Conoce a Dewey leemáslibros, el gato que inspiró el título de mi blog


20 de julio de 2019

“LA MUERTE DEL COMENDADOR” libros 1 y 2, de Haruki Murakami



“Observé durante mucho tiempo aquel cuadro titulado La muerte del comendador, colgado en la pared. No me cansaba de contemplarlo. Era una obra que debería contarse entre las más importantes propiedades de algún museo y, en lugar de eso, estaba colgada en un sencillo estudio donde solo yo podía disfrutar de ella. Peor aún. Antes había estado escondida en el desván oculta a los ojos del mundo.

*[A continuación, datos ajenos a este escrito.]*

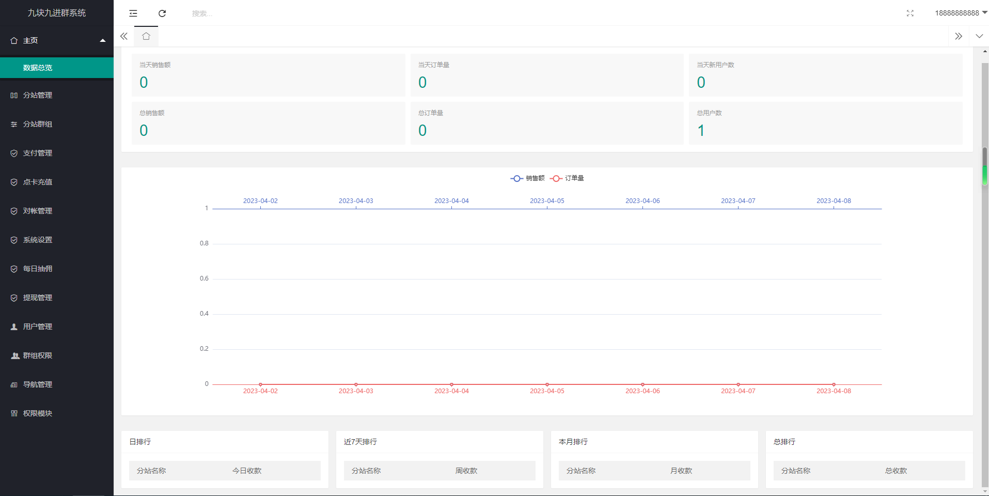
Task: Click the refresh page icon
Action: pos(162,13)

Ese cuadro quería transmitir algo, era como un pájaro tratando de escapar de su estrecha jaula para salir al mundo. Sin duda, algo forcejeaba a la desesperada para salir del lugar donde estaba encerrado. Era algo que reclamaba libertad, un espacio mucho más amplio. Tal vez lo que imprimía esa energía al cuadro era la fuerte voluntad que existía en él, por mucho que no llegase a identificar qué correspondía al pájaro y qué a la jaula.”

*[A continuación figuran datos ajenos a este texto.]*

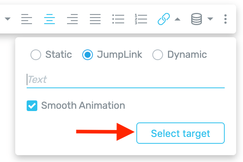Collapse the link panel with the up arrow
243x162 pixels.
pos(177,19)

En plena crisis de pareja, un retratista de cierto prestigio abandona Tokio en dirección al norte de Japón. Confuso, sumido en sus recuerdos, deambula por el país hasta que, finalmente, un amigo le ofrece instalarse en una pequeña casa aislada, rodeada de bosques, que pertenece a su padre, un pintor famoso.

En esa casa de paredes vacías, tras oír extraños ruidos, el protagonista descubre en un desván lo que parece un cuadro, envuelto y con una etiqueta en la que se lee: «La muerte del comendador». Cuando se decida a desenvolverlo se abrirá ante él un extraño mundo donde la ópera Don Giovanni de Mozart, el encargo de un retrato, una tímida adolescente y, por supuesto, un comendador, sembrarán de incógnitas su vida, hasta hace poco anodina y rutinaria.